La renaissance de la Cité de Refuge de Le Corbusier

Les architectes François Chatillon et François Gruson ont fait preuve de créativité pour restaurer et moderniser ce bâtiment hors norme de l’Armée du salut, classé et signé Le Corbusier et Pierre Jeanneret.

Pour l’architecte en chef des Monuments historiques, François Chatillon, « tous les bâtiments de Le Corbusier sont les appartements-témoins de sa ville nouvelle ». Celui-ci est singulier. Construit en 1933 et financé par la princesse Edmond de Polignac, il accueillait alors près de 300 sans-abris et sa vocation sociale n’a guère changé depuis. Sur le plan architectural, on retrouve, dans un contexte qui ne s’y prête pourtant guère, une toiture jardin, un plan libre, des pilotis et plus de 1 000 m2 de fenêtres. La façade libre repose sur une horlogerie sophistiquée évitant les retombées de poutres. Verre ou brique, tout devait tenir verticalement dans la même épaisseur.

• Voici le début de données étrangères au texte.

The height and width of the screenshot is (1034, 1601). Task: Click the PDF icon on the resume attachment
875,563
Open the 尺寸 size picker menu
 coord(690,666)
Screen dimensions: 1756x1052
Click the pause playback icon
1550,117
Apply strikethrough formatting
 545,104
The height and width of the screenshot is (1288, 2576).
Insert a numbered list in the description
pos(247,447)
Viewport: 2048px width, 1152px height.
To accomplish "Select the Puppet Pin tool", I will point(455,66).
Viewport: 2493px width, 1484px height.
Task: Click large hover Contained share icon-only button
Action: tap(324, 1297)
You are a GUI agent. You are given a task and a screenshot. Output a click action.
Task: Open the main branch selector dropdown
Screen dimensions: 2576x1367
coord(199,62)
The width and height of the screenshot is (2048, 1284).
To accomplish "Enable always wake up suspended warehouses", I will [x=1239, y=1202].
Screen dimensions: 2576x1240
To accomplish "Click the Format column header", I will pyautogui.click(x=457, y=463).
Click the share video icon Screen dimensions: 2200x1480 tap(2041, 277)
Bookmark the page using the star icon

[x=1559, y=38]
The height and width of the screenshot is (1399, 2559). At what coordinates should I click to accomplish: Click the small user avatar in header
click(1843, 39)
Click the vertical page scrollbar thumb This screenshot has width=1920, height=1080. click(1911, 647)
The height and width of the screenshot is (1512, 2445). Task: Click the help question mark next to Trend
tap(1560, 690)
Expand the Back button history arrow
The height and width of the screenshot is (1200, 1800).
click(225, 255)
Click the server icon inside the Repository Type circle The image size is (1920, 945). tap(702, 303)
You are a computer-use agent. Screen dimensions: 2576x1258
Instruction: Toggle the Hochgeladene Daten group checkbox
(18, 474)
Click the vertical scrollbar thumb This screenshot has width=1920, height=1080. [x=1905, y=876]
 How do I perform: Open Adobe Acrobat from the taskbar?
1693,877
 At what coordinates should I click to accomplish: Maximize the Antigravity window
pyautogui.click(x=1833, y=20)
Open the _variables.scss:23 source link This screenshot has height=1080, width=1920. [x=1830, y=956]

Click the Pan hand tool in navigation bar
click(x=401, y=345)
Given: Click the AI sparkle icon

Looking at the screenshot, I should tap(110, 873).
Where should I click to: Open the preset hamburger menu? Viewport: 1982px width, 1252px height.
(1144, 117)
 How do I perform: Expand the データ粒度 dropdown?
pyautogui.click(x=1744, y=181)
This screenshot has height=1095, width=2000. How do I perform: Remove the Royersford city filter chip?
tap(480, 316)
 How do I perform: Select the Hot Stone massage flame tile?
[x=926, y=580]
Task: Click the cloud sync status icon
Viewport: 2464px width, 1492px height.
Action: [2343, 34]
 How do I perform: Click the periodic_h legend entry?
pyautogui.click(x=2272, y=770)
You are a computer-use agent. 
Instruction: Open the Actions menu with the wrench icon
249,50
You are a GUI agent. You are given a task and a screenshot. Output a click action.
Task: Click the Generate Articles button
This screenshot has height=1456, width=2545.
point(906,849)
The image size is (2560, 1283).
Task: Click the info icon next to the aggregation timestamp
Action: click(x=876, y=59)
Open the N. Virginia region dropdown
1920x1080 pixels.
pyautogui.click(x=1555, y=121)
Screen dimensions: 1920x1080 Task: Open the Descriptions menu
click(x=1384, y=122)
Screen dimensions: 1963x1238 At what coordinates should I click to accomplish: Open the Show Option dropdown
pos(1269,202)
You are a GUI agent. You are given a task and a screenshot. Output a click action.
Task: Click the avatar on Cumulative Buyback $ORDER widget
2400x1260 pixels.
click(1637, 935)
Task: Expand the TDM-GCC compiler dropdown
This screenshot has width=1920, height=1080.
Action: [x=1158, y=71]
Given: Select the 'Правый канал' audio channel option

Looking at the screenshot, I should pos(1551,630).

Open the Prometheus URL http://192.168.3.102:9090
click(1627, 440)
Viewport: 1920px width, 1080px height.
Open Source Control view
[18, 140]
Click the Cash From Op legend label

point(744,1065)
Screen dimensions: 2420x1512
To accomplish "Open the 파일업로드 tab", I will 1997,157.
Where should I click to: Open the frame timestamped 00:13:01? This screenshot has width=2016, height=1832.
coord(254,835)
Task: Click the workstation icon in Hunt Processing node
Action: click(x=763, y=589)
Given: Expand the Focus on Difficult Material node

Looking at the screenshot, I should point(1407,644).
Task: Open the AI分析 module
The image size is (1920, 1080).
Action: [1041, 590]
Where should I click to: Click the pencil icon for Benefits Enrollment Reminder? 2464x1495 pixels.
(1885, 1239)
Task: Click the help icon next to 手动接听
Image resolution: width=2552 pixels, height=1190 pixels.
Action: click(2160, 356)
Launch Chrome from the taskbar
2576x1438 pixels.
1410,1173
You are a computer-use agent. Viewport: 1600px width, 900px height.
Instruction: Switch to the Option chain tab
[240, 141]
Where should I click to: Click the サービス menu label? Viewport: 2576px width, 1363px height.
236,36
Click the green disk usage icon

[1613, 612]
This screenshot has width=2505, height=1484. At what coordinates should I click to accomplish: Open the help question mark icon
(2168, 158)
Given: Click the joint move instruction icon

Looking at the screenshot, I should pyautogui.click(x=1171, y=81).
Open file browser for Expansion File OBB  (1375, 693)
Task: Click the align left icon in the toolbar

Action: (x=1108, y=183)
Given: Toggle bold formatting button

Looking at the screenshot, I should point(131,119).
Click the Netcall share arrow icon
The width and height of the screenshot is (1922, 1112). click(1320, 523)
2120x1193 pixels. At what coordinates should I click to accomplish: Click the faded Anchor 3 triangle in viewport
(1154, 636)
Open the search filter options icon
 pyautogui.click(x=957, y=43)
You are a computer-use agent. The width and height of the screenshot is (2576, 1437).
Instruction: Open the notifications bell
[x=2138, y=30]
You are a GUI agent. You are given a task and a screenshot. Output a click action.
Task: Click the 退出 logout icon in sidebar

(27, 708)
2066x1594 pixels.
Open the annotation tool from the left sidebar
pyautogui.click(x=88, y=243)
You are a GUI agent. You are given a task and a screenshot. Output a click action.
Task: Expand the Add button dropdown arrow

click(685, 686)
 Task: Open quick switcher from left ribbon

Aujourd’hui, c’est de nouveau le cas. Le grand hall est moins coloré que la façade, comme en 1933. La visite nous apprend comment la finesse des joints accentue la translucidité des parois. « Les jours de soleil, c’est extraordinaire », dit François Gruson, d’Opéra Architectes. Les briques de verre du grand hall sont d’origine. « De près, ce sont des bijoux. Celles de la rotonde sont des reproductions. Un travail de fou », précise l’architecte. Il n’a pas été possible de retrouver à l’identique tous les éléments 30’s, normes de sécurité incendie obligent : il a fallu par exemple ajouter des portes coupe-feu qui n’existaient pas… Une entreprise portugaise a refait les fenêtres.

En France, on pensait cette opération impossible. Puis il a fallu débattre de leur couleur exacte. Le jaune utilisé avait disparu au profit de l’aluminium qui s’imposait dans les années 70. On a été jusqu’à prélever d’anciens échantillons de couleurs sur certains montants pour s’en inspirer. Les débats ont porté jusqu’aux couleurs du drapeau de l’Armée du salut dont six exemplaires ont été retrouvés. Le Corbusier avait laissé des notes à ce propos… Les architectes ont finalement dû faire appel à leur créativité pour interpréter tous ces éléments. D’où le double intérêt de cette restauration.

Les murs en brique de verre Nevada sont par ailleurs très présents dans le bâtiment de Le Corbusier et Jeanneret. Les architectes des années 30 les adoraient. C’était en quelque sorte leur béton translucide.
Les murs en brique de verre Nevada sont par ailleurs très présents dans le bâtiment de Le Corbusier et Jeanneret. Les architectes des années 30 les adoraient. C’était en quelque sorte leur béton translucide. Cyrille Weiner

Visites ponctuelles organisées notamment lors des Journées du patrimoine.
Cité de Refuge. 12, rue Cantagrel, 75013 Paris.